> **Assignment**:
Start at the top of the records below and copy them exactly to the end.

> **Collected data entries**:
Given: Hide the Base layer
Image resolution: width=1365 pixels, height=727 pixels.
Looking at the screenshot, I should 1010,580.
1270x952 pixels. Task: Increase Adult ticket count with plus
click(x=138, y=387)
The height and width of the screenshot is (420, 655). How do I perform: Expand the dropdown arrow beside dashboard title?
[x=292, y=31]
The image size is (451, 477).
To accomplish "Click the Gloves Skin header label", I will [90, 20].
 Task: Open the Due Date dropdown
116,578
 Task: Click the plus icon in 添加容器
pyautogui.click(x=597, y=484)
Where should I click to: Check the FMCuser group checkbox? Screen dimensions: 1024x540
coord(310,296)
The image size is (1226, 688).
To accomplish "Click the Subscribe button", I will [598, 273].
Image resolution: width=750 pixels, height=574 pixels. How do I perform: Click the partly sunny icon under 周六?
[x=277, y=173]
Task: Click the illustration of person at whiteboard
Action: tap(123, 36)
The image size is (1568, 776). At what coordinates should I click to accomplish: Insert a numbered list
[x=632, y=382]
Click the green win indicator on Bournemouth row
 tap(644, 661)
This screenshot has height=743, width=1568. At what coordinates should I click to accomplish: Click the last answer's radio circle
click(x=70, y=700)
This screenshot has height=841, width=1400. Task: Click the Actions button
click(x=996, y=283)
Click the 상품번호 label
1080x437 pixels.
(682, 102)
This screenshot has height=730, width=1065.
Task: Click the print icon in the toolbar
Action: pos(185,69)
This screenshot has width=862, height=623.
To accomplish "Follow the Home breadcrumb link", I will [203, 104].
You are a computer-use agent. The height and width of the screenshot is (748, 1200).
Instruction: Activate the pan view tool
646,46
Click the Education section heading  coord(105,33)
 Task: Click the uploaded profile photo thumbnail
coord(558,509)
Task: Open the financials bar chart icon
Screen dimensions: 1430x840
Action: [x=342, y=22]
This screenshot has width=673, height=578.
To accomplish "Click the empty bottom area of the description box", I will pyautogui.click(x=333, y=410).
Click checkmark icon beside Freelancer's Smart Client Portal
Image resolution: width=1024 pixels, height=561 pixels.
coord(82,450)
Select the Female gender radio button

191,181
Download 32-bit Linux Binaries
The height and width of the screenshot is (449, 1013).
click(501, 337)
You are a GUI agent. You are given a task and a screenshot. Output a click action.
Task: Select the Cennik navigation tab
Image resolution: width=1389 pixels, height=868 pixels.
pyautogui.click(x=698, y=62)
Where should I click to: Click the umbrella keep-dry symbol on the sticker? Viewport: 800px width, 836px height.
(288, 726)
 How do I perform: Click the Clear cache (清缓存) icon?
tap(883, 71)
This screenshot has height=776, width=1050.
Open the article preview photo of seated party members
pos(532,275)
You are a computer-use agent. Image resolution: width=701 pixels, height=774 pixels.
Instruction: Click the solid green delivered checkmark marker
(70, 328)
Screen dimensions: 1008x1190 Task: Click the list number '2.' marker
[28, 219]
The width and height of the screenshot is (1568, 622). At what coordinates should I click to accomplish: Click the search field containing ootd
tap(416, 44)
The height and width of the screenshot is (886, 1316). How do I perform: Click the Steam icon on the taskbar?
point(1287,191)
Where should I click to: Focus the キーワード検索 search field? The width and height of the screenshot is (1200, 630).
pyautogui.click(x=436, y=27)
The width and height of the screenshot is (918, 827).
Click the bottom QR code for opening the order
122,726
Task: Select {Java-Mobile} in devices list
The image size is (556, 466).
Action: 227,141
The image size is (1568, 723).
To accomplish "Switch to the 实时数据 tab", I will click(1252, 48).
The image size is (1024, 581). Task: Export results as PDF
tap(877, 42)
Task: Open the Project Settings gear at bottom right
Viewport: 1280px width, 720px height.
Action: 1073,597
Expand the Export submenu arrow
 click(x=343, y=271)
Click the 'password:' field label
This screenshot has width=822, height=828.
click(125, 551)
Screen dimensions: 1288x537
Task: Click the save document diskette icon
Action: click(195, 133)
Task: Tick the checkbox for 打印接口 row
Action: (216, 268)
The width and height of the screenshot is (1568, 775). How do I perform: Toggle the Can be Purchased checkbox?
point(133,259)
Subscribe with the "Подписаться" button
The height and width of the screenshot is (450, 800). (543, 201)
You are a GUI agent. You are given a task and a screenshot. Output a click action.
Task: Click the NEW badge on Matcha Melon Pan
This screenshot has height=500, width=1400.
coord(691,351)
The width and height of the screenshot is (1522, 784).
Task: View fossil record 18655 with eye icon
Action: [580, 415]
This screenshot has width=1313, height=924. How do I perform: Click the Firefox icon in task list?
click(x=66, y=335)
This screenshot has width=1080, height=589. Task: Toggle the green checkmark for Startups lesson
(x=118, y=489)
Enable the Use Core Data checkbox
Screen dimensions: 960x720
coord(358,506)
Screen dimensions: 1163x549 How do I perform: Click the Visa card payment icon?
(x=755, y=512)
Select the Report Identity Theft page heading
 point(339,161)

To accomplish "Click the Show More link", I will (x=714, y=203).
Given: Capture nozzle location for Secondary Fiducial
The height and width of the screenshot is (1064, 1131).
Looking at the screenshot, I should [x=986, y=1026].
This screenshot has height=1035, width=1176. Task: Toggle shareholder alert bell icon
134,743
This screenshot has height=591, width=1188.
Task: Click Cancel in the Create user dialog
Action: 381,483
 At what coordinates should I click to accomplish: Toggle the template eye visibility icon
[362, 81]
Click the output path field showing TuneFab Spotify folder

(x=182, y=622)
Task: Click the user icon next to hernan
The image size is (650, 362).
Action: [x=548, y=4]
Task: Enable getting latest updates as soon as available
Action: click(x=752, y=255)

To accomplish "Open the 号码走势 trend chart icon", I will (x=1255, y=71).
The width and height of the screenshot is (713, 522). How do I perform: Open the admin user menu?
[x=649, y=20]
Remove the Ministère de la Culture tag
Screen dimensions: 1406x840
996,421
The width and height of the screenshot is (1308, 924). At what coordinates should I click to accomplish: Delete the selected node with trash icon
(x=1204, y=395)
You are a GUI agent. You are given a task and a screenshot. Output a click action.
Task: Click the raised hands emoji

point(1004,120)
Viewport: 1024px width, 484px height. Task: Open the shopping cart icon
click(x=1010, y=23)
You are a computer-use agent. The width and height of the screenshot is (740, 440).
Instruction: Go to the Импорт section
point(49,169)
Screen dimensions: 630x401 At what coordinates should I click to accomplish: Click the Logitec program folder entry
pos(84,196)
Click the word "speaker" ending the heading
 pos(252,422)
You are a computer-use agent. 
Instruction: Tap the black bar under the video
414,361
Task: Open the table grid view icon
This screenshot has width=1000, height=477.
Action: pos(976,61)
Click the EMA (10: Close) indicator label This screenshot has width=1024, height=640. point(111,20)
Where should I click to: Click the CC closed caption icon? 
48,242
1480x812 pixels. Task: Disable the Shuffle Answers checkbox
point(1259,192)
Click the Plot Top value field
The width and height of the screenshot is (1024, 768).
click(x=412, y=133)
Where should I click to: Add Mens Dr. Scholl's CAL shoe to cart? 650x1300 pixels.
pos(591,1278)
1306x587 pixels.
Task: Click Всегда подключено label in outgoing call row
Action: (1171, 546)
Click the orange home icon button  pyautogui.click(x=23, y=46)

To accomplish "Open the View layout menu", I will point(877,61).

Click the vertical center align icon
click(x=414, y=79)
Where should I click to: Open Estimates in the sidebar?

> **Your response**:
Given: Hide the Base layer
Image resolution: width=1365 pixels, height=727 pixels.
Looking at the screenshot, I should 1010,580.
1270x952 pixels. Task: Increase Adult ticket count with plus
click(x=138, y=387)
The height and width of the screenshot is (420, 655). How do I perform: Expand the dropdown arrow beside dashboard title?
[x=292, y=31]
The image size is (451, 477).
To accomplish "Click the Gloves Skin header label", I will [90, 20].
 Task: Open the Due Date dropdown
116,578
 Task: Click the plus icon in 添加容器
pyautogui.click(x=597, y=484)
Where should I click to: Check the FMCuser group checkbox? Screen dimensions: 1024x540
coord(310,296)
The image size is (1226, 688).
To accomplish "Click the Subscribe button", I will [598, 273].
Image resolution: width=750 pixels, height=574 pixels. How do I perform: Click the partly sunny icon under 周六?
[x=277, y=173]
Task: Click the illustration of person at whiteboard
Action: tap(123, 36)
The image size is (1568, 776). At what coordinates should I click to accomplish: Insert a numbered list
[x=632, y=382]
Click the green win indicator on Bournemouth row
 tap(644, 661)
This screenshot has height=743, width=1568. At what coordinates should I click to accomplish: Click the last answer's radio circle
click(x=70, y=700)
This screenshot has height=841, width=1400. Task: Click the Actions button
click(x=996, y=283)
Click the 상품번호 label
1080x437 pixels.
(682, 102)
This screenshot has height=730, width=1065.
Task: Click the print icon in the toolbar
Action: pos(185,69)
This screenshot has width=862, height=623.
To accomplish "Follow the Home breadcrumb link", I will [203, 104].
You are a computer-use agent. The height and width of the screenshot is (748, 1200).
Instruction: Activate the pan view tool
646,46
Click the Education section heading  coord(105,33)
 Task: Click the uploaded profile photo thumbnail
coord(558,509)
Task: Open the financials bar chart icon
Screen dimensions: 1430x840
Action: [x=342, y=22]
This screenshot has width=673, height=578.
To accomplish "Click the empty bottom area of the description box", I will pyautogui.click(x=333, y=410).
Click checkmark icon beside Freelancer's Smart Client Portal
Image resolution: width=1024 pixels, height=561 pixels.
coord(82,450)
Select the Female gender radio button

191,181
Download 32-bit Linux Binaries
The height and width of the screenshot is (449, 1013).
click(501, 337)
You are a GUI agent. You are given a task and a screenshot. Output a click action.
Task: Select the Cennik navigation tab
Image resolution: width=1389 pixels, height=868 pixels.
pyautogui.click(x=698, y=62)
Where should I click to: Click the umbrella keep-dry symbol on the sticker? Viewport: 800px width, 836px height.
(288, 726)
 How do I perform: Click the Clear cache (清缓存) icon?
tap(883, 71)
This screenshot has height=776, width=1050.
Open the article preview photo of seated party members
pos(532,275)
You are a computer-use agent. Image resolution: width=701 pixels, height=774 pixels.
Instruction: Click the solid green delivered checkmark marker
(70, 328)
Screen dimensions: 1008x1190 Task: Click the list number '2.' marker
[28, 219]
The width and height of the screenshot is (1568, 622). At what coordinates should I click to accomplish: Click the search field containing ootd
tap(416, 44)
The height and width of the screenshot is (886, 1316). How do I perform: Click the Steam icon on the taskbar?
point(1287,191)
Where should I click to: Focus the キーワード検索 search field? The width and height of the screenshot is (1200, 630).
pyautogui.click(x=436, y=27)
The width and height of the screenshot is (918, 827).
Click the bottom QR code for opening the order
122,726
Task: Select {Java-Mobile} in devices list
The image size is (556, 466).
Action: 227,141
The image size is (1568, 723).
To accomplish "Switch to the 实时数据 tab", I will click(1252, 48).
The image size is (1024, 581). Task: Export results as PDF
tap(877, 42)
Task: Open the Project Settings gear at bottom right
Viewport: 1280px width, 720px height.
Action: 1073,597
Expand the Export submenu arrow
 click(x=343, y=271)
Click the 'password:' field label
This screenshot has width=822, height=828.
click(125, 551)
Screen dimensions: 1288x537
Task: Click the save document diskette icon
Action: click(195, 133)
Task: Tick the checkbox for 打印接口 row
Action: (216, 268)
The width and height of the screenshot is (1568, 775). How do I perform: Toggle the Can be Purchased checkbox?
point(133,259)
Subscribe with the "Подписаться" button
The height and width of the screenshot is (450, 800). (543, 201)
You are a GUI agent. You are given a task and a screenshot. Output a click action.
Task: Click the NEW badge on Matcha Melon Pan
This screenshot has height=500, width=1400.
coord(691,351)
The width and height of the screenshot is (1522, 784).
Task: View fossil record 18655 with eye icon
Action: [580, 415]
This screenshot has width=1313, height=924. How do I perform: Click the Firefox icon in task list?
click(x=66, y=335)
This screenshot has width=1080, height=589. Task: Toggle the green checkmark for Startups lesson
(x=118, y=489)
Enable the Use Core Data checkbox
Screen dimensions: 960x720
coord(358,506)
Screen dimensions: 1163x549 How do I perform: Click the Visa card payment icon?
(x=755, y=512)
Select the Report Identity Theft page heading
 point(339,161)

To accomplish "Click the Show More link", I will (x=714, y=203).
Given: Capture nozzle location for Secondary Fiducial
The height and width of the screenshot is (1064, 1131).
Looking at the screenshot, I should [x=986, y=1026].
This screenshot has height=1035, width=1176. Task: Toggle shareholder alert bell icon
134,743
This screenshot has height=591, width=1188.
Task: Click Cancel in the Create user dialog
Action: 381,483
 At what coordinates should I click to accomplish: Toggle the template eye visibility icon
[362, 81]
Click the output path field showing TuneFab Spotify folder

(x=182, y=622)
Task: Click the user icon next to hernan
The image size is (650, 362).
Action: [x=548, y=4]
Task: Enable getting latest updates as soon as available
Action: click(x=752, y=255)

To accomplish "Open the 号码走势 trend chart icon", I will (x=1255, y=71).
The width and height of the screenshot is (713, 522). How do I perform: Open the admin user menu?
[x=649, y=20]
Remove the Ministère de la Culture tag
Screen dimensions: 1406x840
996,421
The width and height of the screenshot is (1308, 924). At what coordinates should I click to accomplish: Delete the selected node with trash icon
(x=1204, y=395)
You are a GUI agent. You are given a task and a screenshot. Output a click action.
Task: Click the raised hands emoji

point(1004,120)
Viewport: 1024px width, 484px height. Task: Open the shopping cart icon
click(x=1010, y=23)
You are a computer-use agent. The width and height of the screenshot is (740, 440).
Instruction: Go to the Импорт section
point(49,169)
Screen dimensions: 630x401 At what coordinates should I click to accomplish: Click the Logitec program folder entry
pos(84,196)
Click the word "speaker" ending the heading
 pos(252,422)
You are a computer-use agent. 
Instruction: Tap the black bar under the video
414,361
Task: Open the table grid view icon
This screenshot has width=1000, height=477.
Action: pos(976,61)
Click the EMA (10: Close) indicator label This screenshot has width=1024, height=640. point(111,20)
Where should I click to: Click the CC closed caption icon? 
48,242
1480x812 pixels. Task: Disable the Shuffle Answers checkbox
point(1259,192)
Click the Plot Top value field
The width and height of the screenshot is (1024, 768).
click(x=412, y=133)
Where should I click to: Add Mens Dr. Scholl's CAL shoe to cart? 650x1300 pixels.
pos(591,1278)
1306x587 pixels.
Task: Click Всегда подключено label in outgoing call row
Action: (1171, 546)
Click the orange home icon button  pyautogui.click(x=23, y=46)

To accomplish "Open the View layout menu", I will point(877,61).

Click the vertical center align icon
click(x=414, y=79)
Where should I click to: Open Estimates in the sidebar?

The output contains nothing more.